Une fusion de tous les systèmes d’informations des banques devrait intervenir après le closing du deal avec BNP. AFG compte recourir aux systèmes d’informations bancaires Oracle (Flexcup) et Oracle Banking Digital Experience, auxquels a déjà recours la Poste du Sénégal, pour développer un réseau physique et surtout digital pour « une grande inclusion financière », en ciblant le mass market, selon le jargon interne d’AFG.

Consolidation des nouvelles acquisitions et rebranding

Aux filiales du Gabon, de la Guinée, des Comores et du Cameroun devraient être ajoutées d’autres implantations, avec des demandes d’agrément bancaire prévues à Madagascar et en Côte d’Ivoire, a appris Jeune Afrique. Après la consolidation des nouvelles acquisitions, AFG n’exclut pas de faire appel à d’autres investisseurs.

Un rebranding des filiales reprises est attendu sous la marque AFG Bank, porte-flambeau de la nouvelle aventure bancaire de Dossongui Koné.

Du côté du magnat ivoirien, on insiste sur la bonne intelligence maintenue avec le futur ex-partenaire marocain, voire de possibles coopérations dans la banque d’affaires. Un optimisme qui pose question.

Notre partenariat avec les Marocains s’est bien passé

En effet, le groupe marocain a lancé, en 2019, sa solution de banque digitale Atlantique Mobile en zone Uemoa (Bénin, Burkina, Mali, Niger, Sénégal et Togo). Et détient également des sociétés d’assurances au Togo et en Côte d’Ivoire, rachetées d’ailleurs, en 2014, à l’entrepreneur ivoirien.Ni DPI ni BCP ne se sont pour l’instant exprimés sur cette opération.

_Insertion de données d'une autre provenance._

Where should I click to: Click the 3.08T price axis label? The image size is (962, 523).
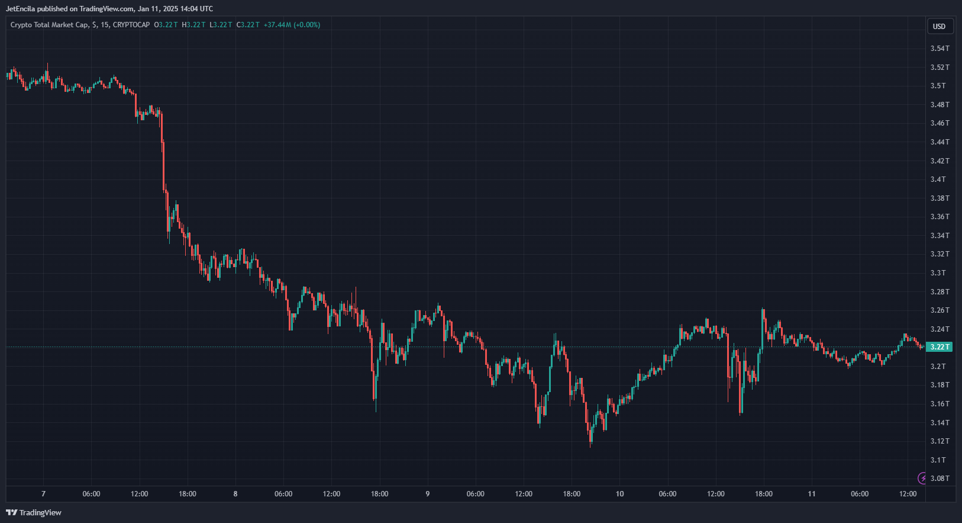point(940,479)
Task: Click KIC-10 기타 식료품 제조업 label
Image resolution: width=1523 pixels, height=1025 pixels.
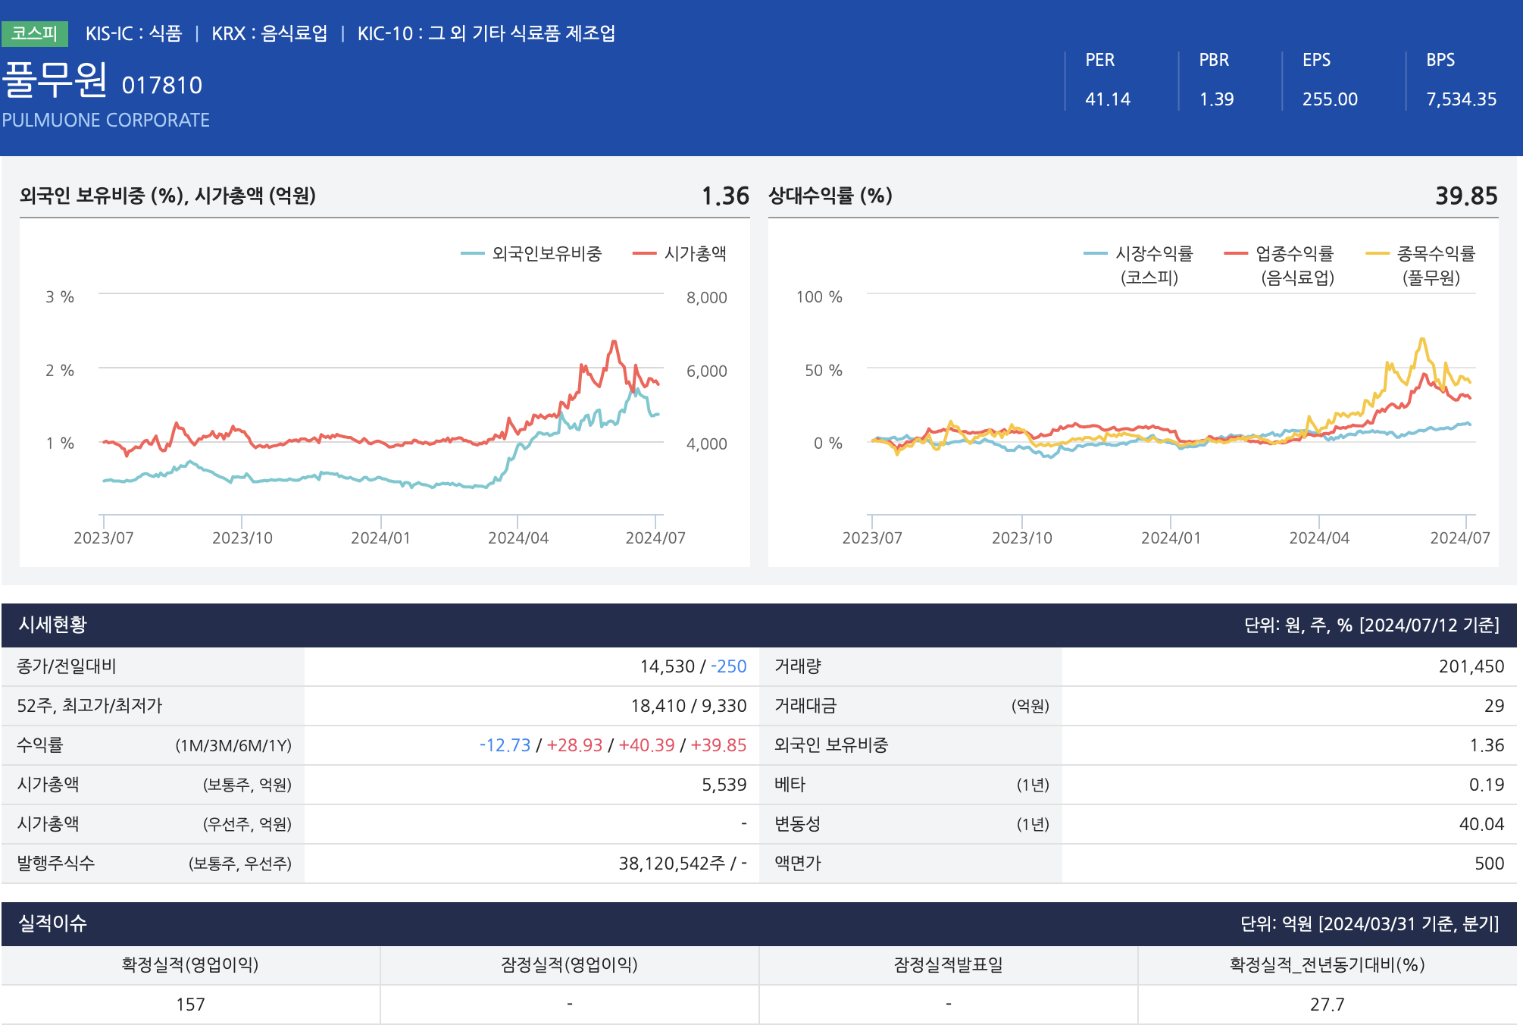Action: coord(486,33)
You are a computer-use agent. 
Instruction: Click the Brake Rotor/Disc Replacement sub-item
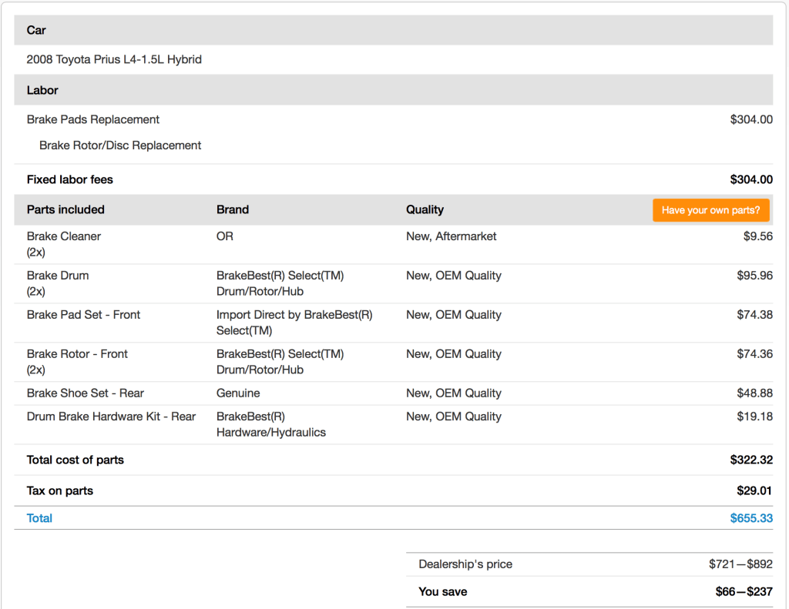point(120,146)
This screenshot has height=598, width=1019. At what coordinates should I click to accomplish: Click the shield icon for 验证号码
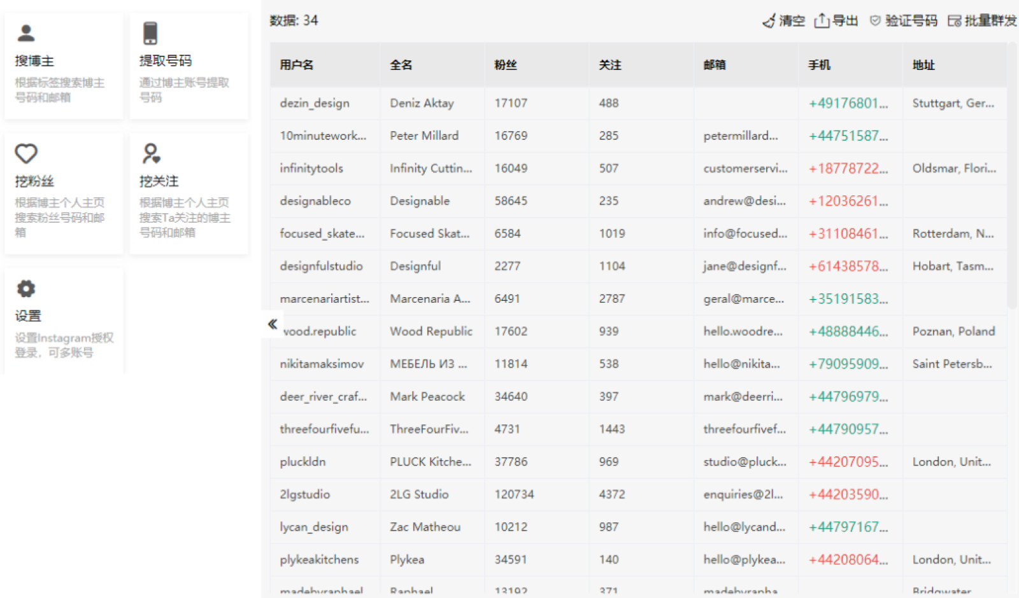click(876, 21)
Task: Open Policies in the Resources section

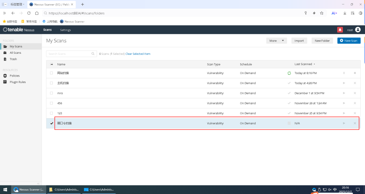Action: click(15, 76)
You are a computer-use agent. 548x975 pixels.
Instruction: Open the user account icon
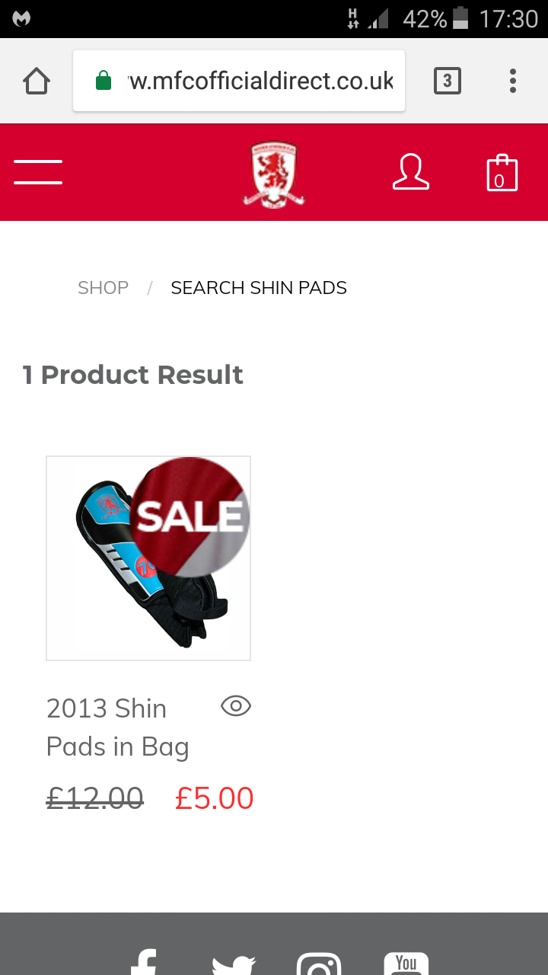click(411, 172)
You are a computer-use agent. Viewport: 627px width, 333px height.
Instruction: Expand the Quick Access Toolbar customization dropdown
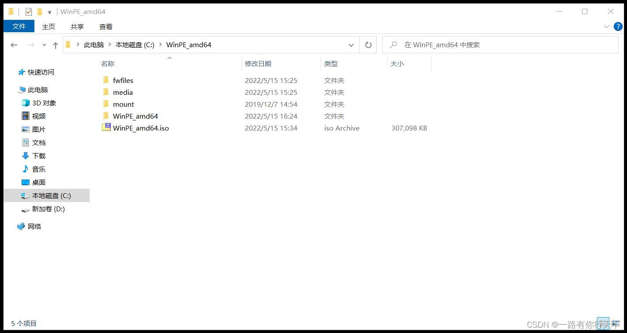pos(49,12)

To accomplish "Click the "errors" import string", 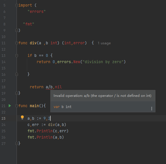I will click(x=37, y=12).
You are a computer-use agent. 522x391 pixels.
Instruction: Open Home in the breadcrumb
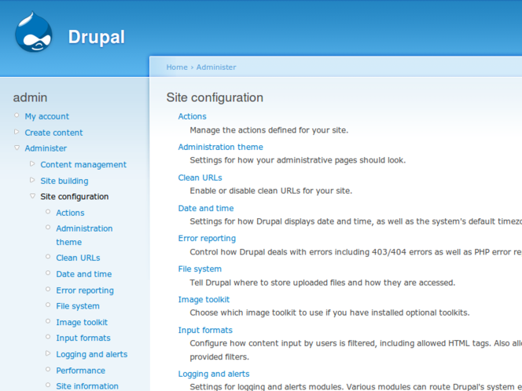(177, 68)
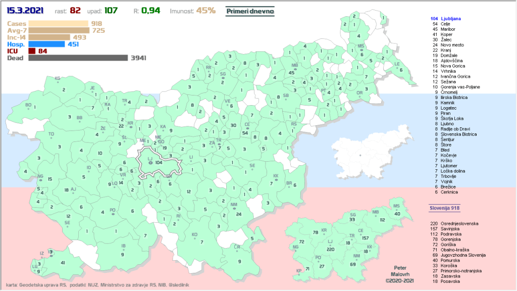Click the Primeri dnevno button
Screen dimensions: 517x291
tap(250, 10)
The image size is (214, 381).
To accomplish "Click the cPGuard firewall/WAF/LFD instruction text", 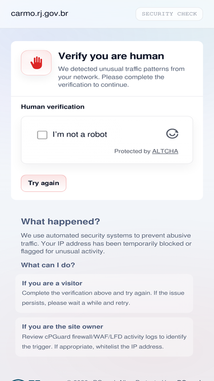I will (104, 342).
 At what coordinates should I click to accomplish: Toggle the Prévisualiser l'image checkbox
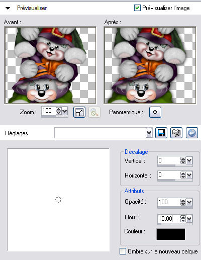(137, 8)
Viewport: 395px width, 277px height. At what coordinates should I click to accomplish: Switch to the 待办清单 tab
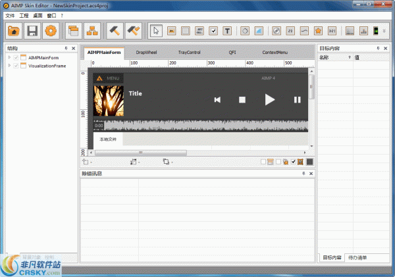click(358, 257)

« S’il y avait eu de l’eau dans le gaz avec eux, les Marocains nous auraient rendu la vie dure. À aucun moment je n’ai ressenti cela. Bien au contraire, notre partenariat s’est bien passé », assure Léon Konan Koffi. Pour les équipes du magnat ivoirien, l’alliance avec BCP se conjugue déjà au passé composé…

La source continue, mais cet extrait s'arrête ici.